Provided text:

******

Question
Patel and Sons Inc. uses a standard cost system to apply factory overhead costs to units produced. Practical capacity for the plant is defined as
Patel and Sons Inc. uses a standard cost system to apply factory overhead costs to units produced. Practical capacity for the plant is defined as 53,400 machine hours per year, which represents 26,700 units of output. Annual budgeted fixed factory overhead costs are $267,000 and the budgeted variable factory overhead cost rate is $3.10 per unit. Factory overhead costs are applied on the basis of standard machine hours allowed for units produced. Budgeted and actual output for the year was 20,600 units, which took 42,400 machine hours. Actual fixed factory overhead costs for the year amounted to $258,200 while the actual variable overhead cost per unit was $3.00.
1. Based on the information provided above, what was (a) the variable overhead spending variance for the year, and (b) the variable overhead efficiency variance for the year? Indicate whether each variance was favorable (F) or unfavorable (U).

******

Information provided:

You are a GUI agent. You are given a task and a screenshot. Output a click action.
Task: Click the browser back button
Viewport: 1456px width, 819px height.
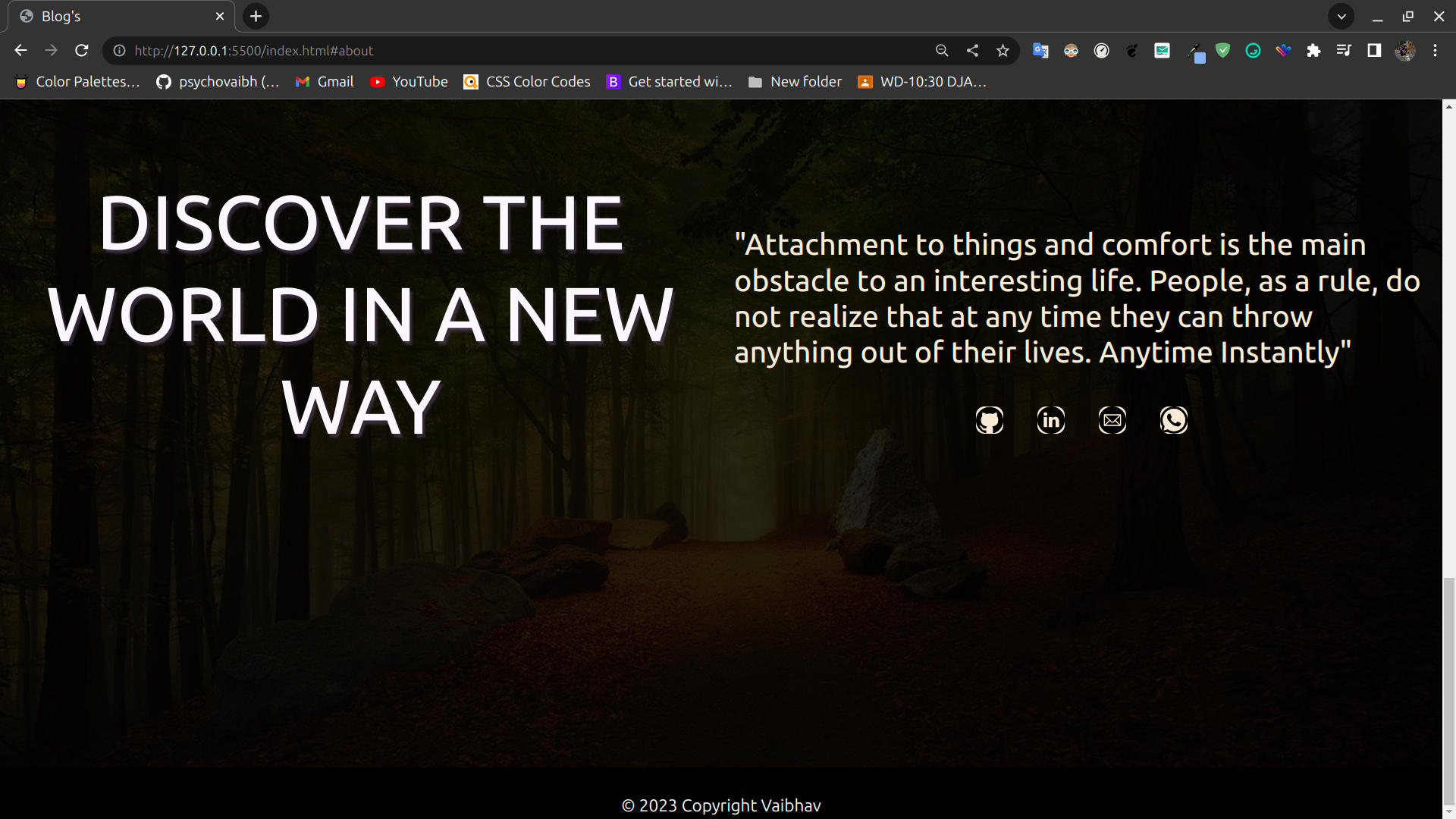tap(20, 50)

******

Work to be completed: Continue the Patel and Sons Inc. factory overhead problem from where it stops.

Output of the exercise:
2. Based on the information provided above, provide the correct summary journal entries for actual and applied factory overhead costs (both variable and fixed) for the year. Assume that the company uses a single account, Factory Overhead, to record both actual and applied factory overhead. Also, assume that the only variable overhead cost was electricity and that actual fixed overhead consisted of depreciation of $162,000 and supervisory salaries of $96,200 Finally, assume that both electricity expense and the supervisory salaries expense have been incurred but not yet paid (i.e., both are current liabilities). (show for A & B in picture below)
3. Based on the information provided above, provide the appropriate journal entries: (a) to record the overhead cost variances for the period (thereby closing out the balance in the Factory Overhead account), and (b) to close the variance accounts to the Cost of Goods Sold (CGS) account at the end of the period. (Example of format in picture above)
4. Assume that at the end of the year, management of Patel and Sons decides that the overhead cost variances should be allocated to WIP Inventory, Finished Goods Inventory, and Cost of Goods Sold (CGS) using the following percentages: 10%, 20%, and 70%, respectively. Provide the proper journal entry to close out the manufacturing overhead variances for the year. (Example of format in picture above).
5. Based on the information provided above, calculate the following factory overhead variances for the year. Indicate whether each variance is favorable (F) or unfavorable (U).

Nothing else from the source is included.